Ma mère m'a envoyé à la ville
Pour faire ourdir un tissu de plaid;
Mais que cet ourdissage m'a fait lasse, lasse,
M'a causé de soupirs, de sanglots!
 
 
Un beau gars tisserand de l'ouest
Travaillait assis à son métier,
Il a pris mon cœur comme dans un filet
Dans les bouts de fil et les nœuds.
 
 
Ce qui fut dit ou ce qui fut fait,
La honte me prenne si je le dis,
Mais, oh! j'ai peur que le pays bientôt
Ne le sache aussi bien que moi683.
 

Hélas! le pays, en effet, ne tarde pas à tout savoir. Les chuchotements viennent, puis les reproches et les railleries, avec des expressions goguenardes et grossières. Ces duretés se font jour, avec ce manque de pitié qui est commun aux paysans et aux enfants, et qui donne à leurs remarques quelque chose de si direct et de si cruel. Cela se termine par une de ces plaisanteries brutales, sur lesquelles le groupe se disperse avec des éclats de rire, en laissant la pauvre fillette confuse et pleurante.

 
Vous vous êtes couchée de travers, fillette,
Vous vous êtes couchée de travers.
Vous vous êtes couchée dans un autre lit,
Et avec un homme étranger.
 
 
Vos joues rosées sont devenues si pâles,
Vous êtes plus verte que l'herbe, fillette,
Votre jupon est plus court d'une main,
Bien qu'on ne l'ait pas raccourci d'un pouce, fillette.
 
 
Ô, fillette, vous avez fait la sotte,
Vous éprouverez le mépris, fillette,
Car la soupe que vous prenez le soir,
Vous la rendez avant le matin, fillette.
 
 
Oh! jadis, vous dansiez sur les collines,
Et à travers les bois, vous chantiez, fillette,
Mais, en saccageant une ruche d'abeilles,
Vous vous êtes fait piquer, fillette684.
 

Comme cela est inévitable, les comédies du mariage fournissent des scènes nombreuses. L'argent, la dot, en est le grand ressort. Nul n'était mieux disposé à railler ce point particulier que l'ancien président du Club des Célibataires de Tarbolton. On se souvient que le premier sujet de discussion avait été de savoir s'il vaut mieux épouser une femme riche et sans charmes qu'une femme aimable et sans fortune685. Burns était sévère pour les mariages d'argent. Aussi, est-il intarissable sur les situations comiques et divertissantes que ces marchés matrimoniaux peuvent amener.

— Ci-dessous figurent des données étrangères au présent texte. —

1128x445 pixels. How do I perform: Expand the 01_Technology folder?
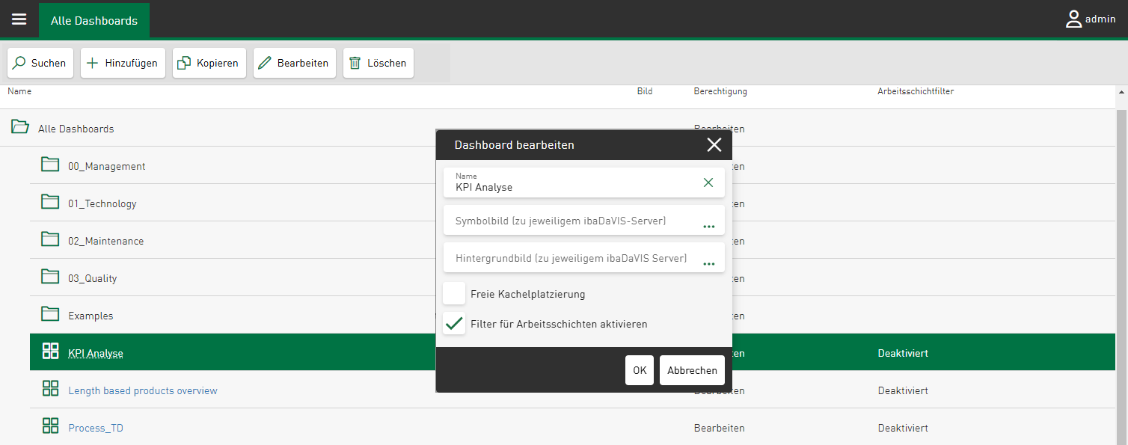tap(50, 202)
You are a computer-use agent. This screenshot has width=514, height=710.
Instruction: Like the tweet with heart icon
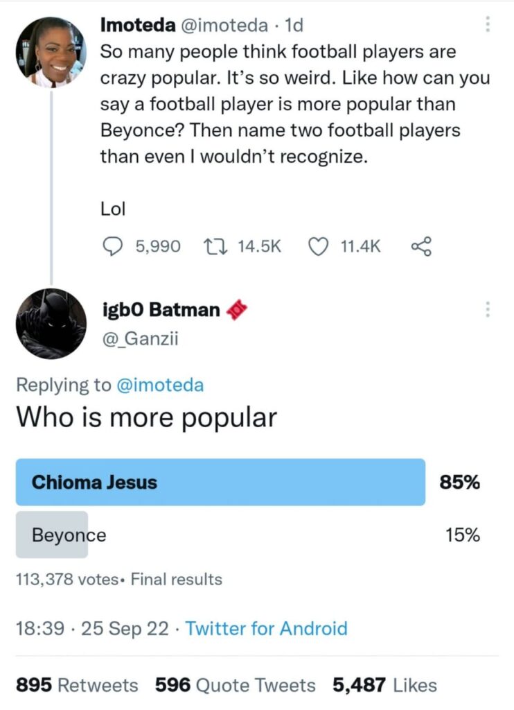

Voici d'abord les avisés qui pensent que la beauté passe et que la dot demeure. On sait les sages conseils que le père Maurice donne à Germain au début de la Mare au Diable. C'était aussi l'avis de quelques madrés paysans écossais. Il y en a plus d'un qui met, sans vergogne, son cœur à nu.

 
Au diable votre sorcellerie de la beauté tremblante,
Ce petit morceau de beauté que vous serrez dans vos bras!
Oh! donnez-moi une fillette qui a des acres de charmes,
Oh! donnez-moi une fillette avec de bonnes fermes.
 
 
Donc, hey pour la fillette avec une dot,
Donc, hey pour la fillette avec une dot,
Donc, hey pour la fillette avec une dot,
Les jolies guinées jaunes pour moi!
 
 
Votre beauté est une fleur qui fleurit le matin,
Fanée d'autant plus vite qu'elle a fleuri plus tôt;
Mais les charmes délicieux des jolies Collines vertes,
Chaque printemps les vêtit à neuf de jolies brebis blanches.
 
 
Et même quand votre beauté a exaucé vos vœux:
La plus brillante beauté peut fatiguer, quand on l'a possédée;
Mais les doux jaunets chéris, avec l'empreinte de Georges,
Plus longtemps vous les avez, et plus vous les caressez686.
 

Mais ces beaux calculs ne réussissent pas toujours. À matois, matoise et demie. Il y a de fines mouches qui savent bien à qui ces déclarations s'adressent, et l'une d'elles dit dans une jolie chanson:

 
 
Oh! mon amoureux fait grand cas de ma beauté,
Et mon amoureux fait grand cas de ma famille;
Mais mon amoureux ne sait pas que je sais fort bien
Que ma dot est le joyau qui a des charmes pour lui.
C'est pour la pomme qu'il veut nourrir l'arbre,
C'est pour le miel qu'il veut soigner l'abeille;
Mon gars est tombé si amoureux de l'argent,
Qu'il ne peut pas lui rester un peu d'amour pour moi687.
 

Les hommes sont après tout maîtres de se marier comme il leur semble bon. Ceux qui apprécient à la vergée la beauté de leur future et qui épousent des prairies et des bois sont clairsemés en somme. Qu'il leur advienne ce qui voudra! Quand le mariage leur rapporterait un peu plus de bois qu'ils n'y comptaient, c'est une faible erreur de calcul. Ils ont simplement la large mesure. Mais il se rencontre de braves garçons qui, avec de bons bras, sont prêts à nourrir une belle fille. Ceux-ci sont encore les plus nombreux. Aussi les pièces qui roulent sur la recherche de la dot sont-elles assez rares du côté masculin.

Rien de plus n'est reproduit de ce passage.